Agreed - it's not working. But then:
The second question is more fundamental: How much math do you really need in everyday life? Ask yourself that -- and also the next 10 people you meet, say, your plumber, your lawyer, your grocer, your mechanic, your physician or even a math teacher.

Unlike literature, history, politics and music, math has little relevance to everyday life. That courses such as "Quantitative Reasoning" improve critical thinking is an unsubstantiated myth.
It may be "unsubstantiated," but I will tell you this - even in my now 30 year old formal education mathematics either as math or as science was the only place I was taught to reason. The philosoph6y department no longer taught a symbolic logic course and the lit department was all about how what I read "made me feel." Sweet reason existed only in math and the sciences.

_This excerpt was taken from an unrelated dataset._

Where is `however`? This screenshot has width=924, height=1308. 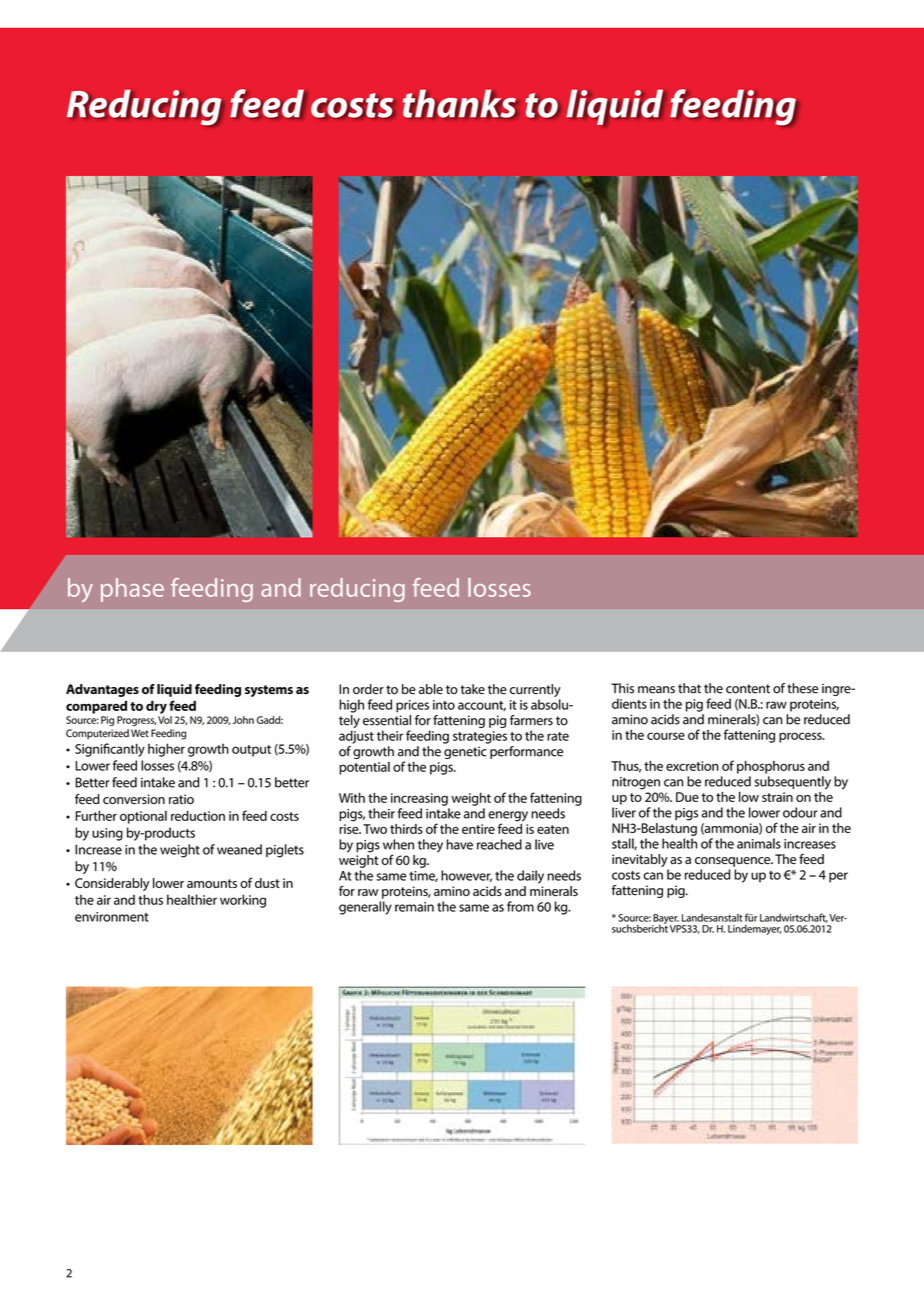 however is located at coordinates (466, 876).
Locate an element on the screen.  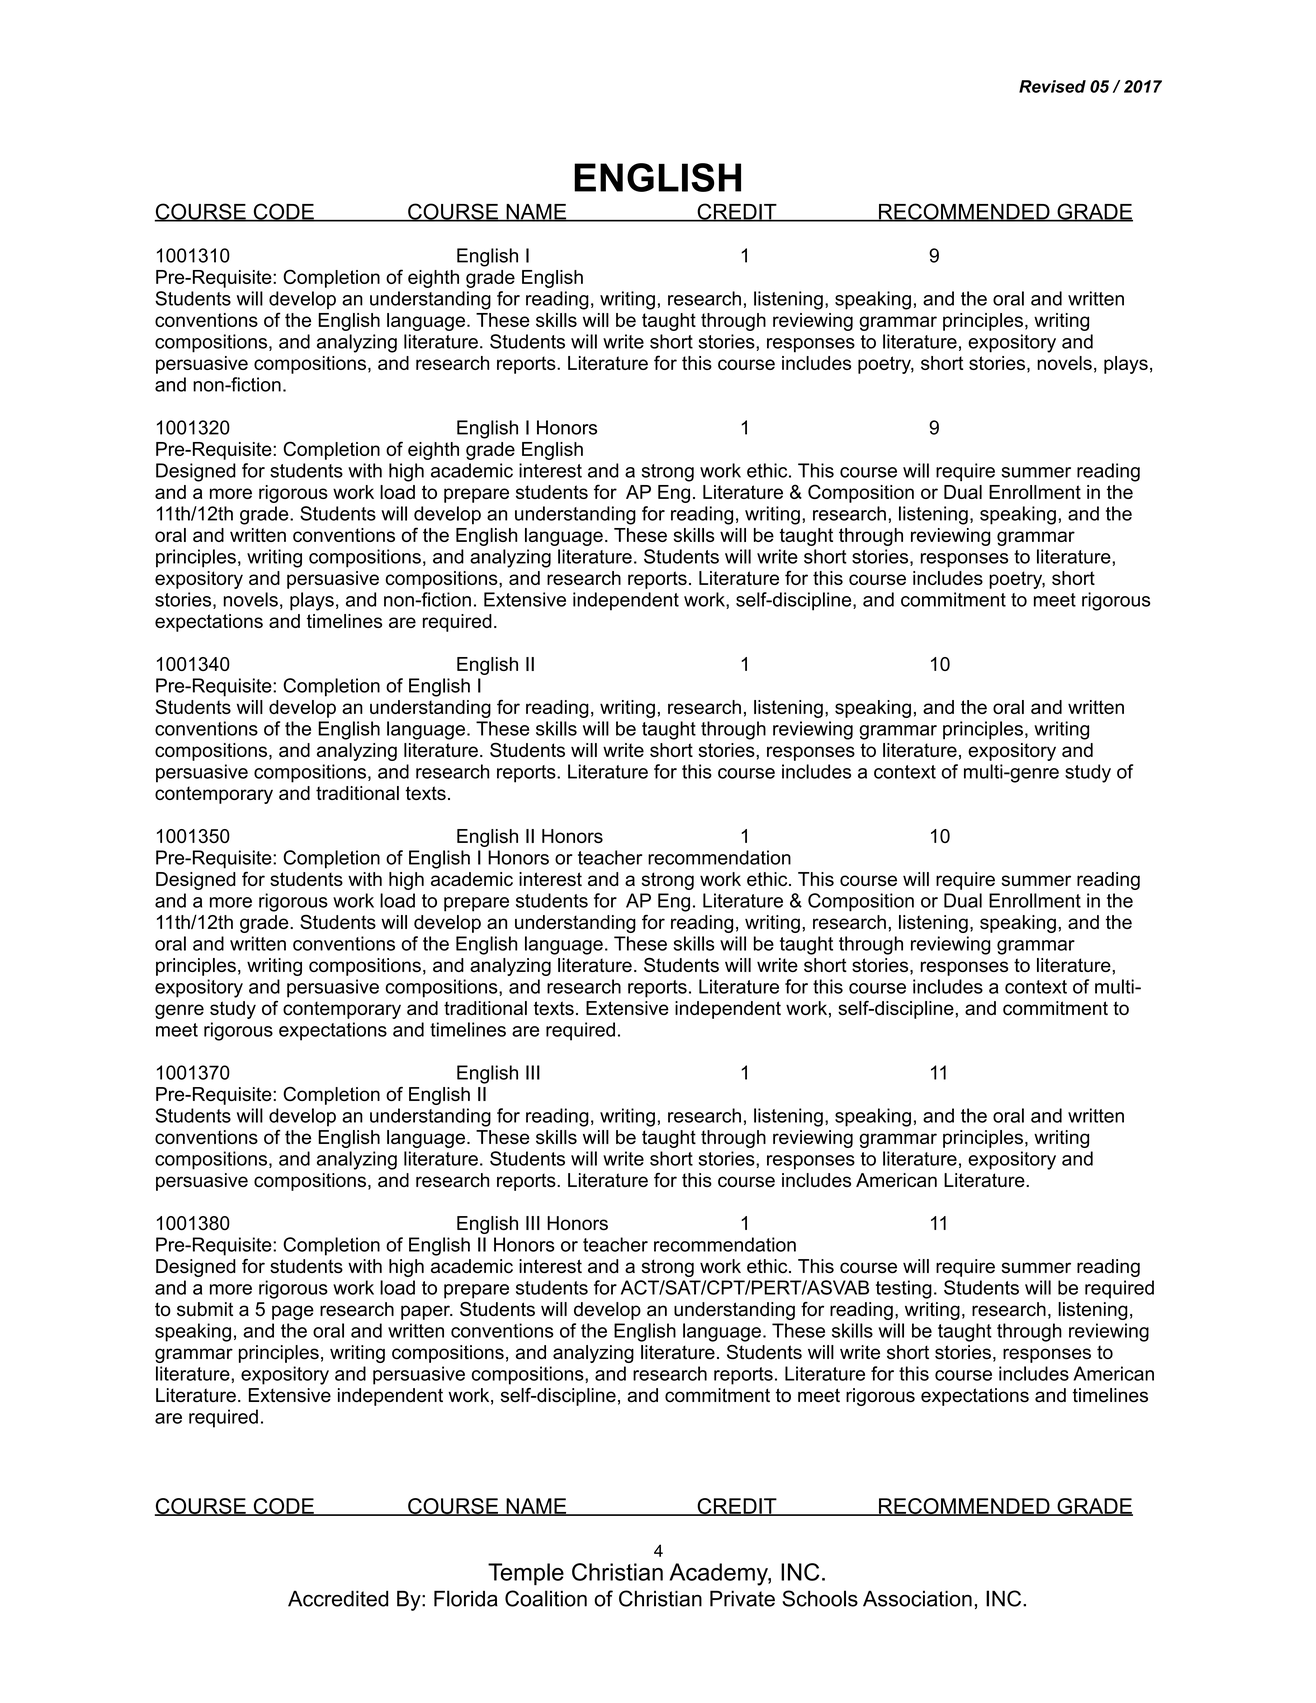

This guy is right - math is exceedingly poorly taught, mostly becasue math teachers are mathematicians - some of the most boring people on the planet. I learned all of my math above calculus, diff eq, linear algebra and the like, in the course of DOING science, becasue the associated math classes were dull beyond my level of tolerance. The guy is also right that one does not need to know calculus to drive a car down the road.

But calculus does help tremendously when making investments - not that one needs to be able to calculate anything but simply knowing how to think about things differentially. And since other disciplines do not teach how to think anymore - we cannot abandon math.

To reach the conclusions Ramanathan does one is not abandoning math, one is abandoning reason -and that dear friends is the end of western civilization.